__WHAT IS BEING ASKED__
Having found the line containing "Given: Click the" in the records below, copy that line and each later one exactly, dropping pictures.
### DATASET RECORDS
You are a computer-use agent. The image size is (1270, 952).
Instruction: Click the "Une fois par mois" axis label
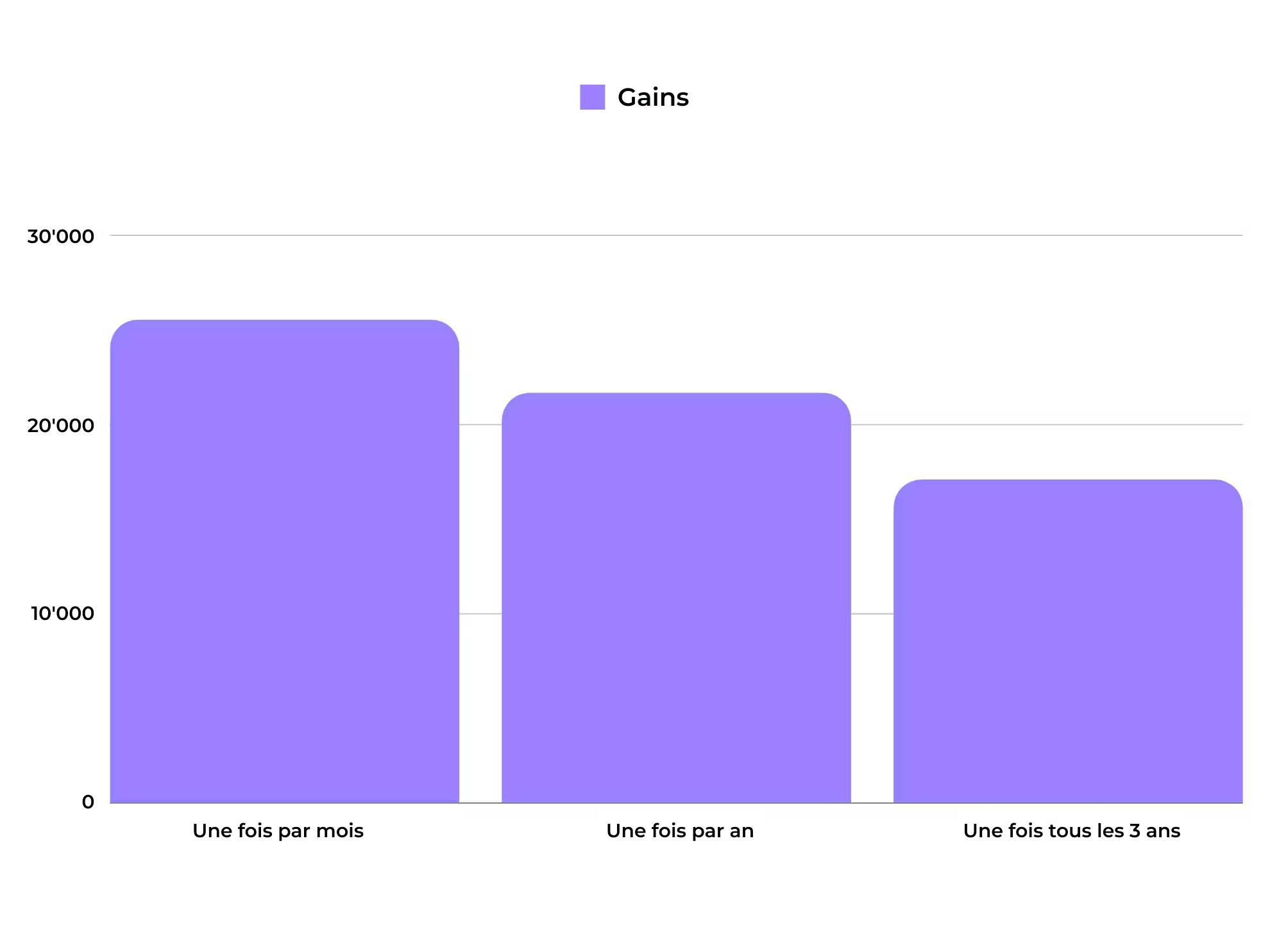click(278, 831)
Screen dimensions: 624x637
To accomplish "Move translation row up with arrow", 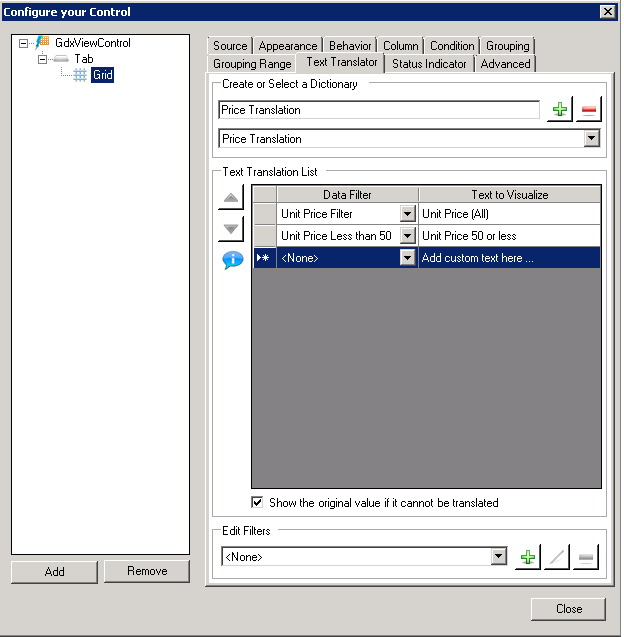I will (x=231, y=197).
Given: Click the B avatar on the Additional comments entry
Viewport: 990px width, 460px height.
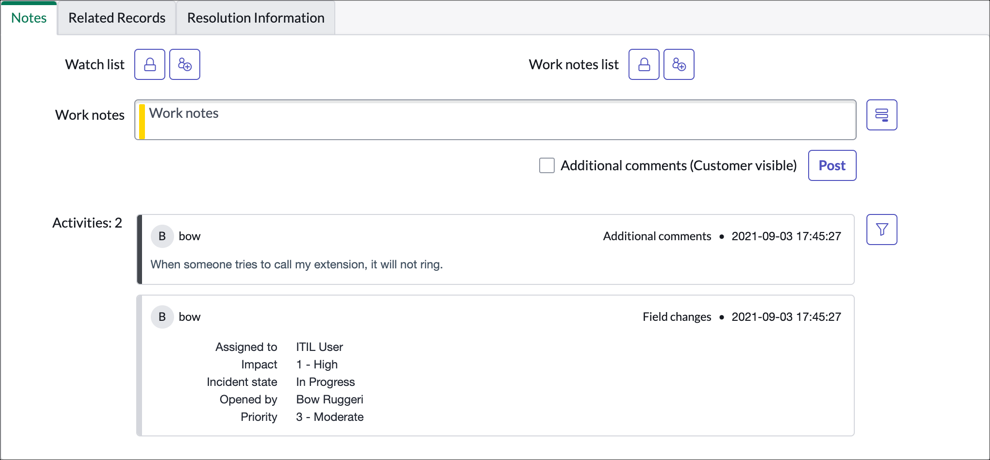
######
__SOLUTION TO THIS PROBLEM__
Given: Click the B avatar on the Additional comments entry
Viewport: 990px width, 460px height.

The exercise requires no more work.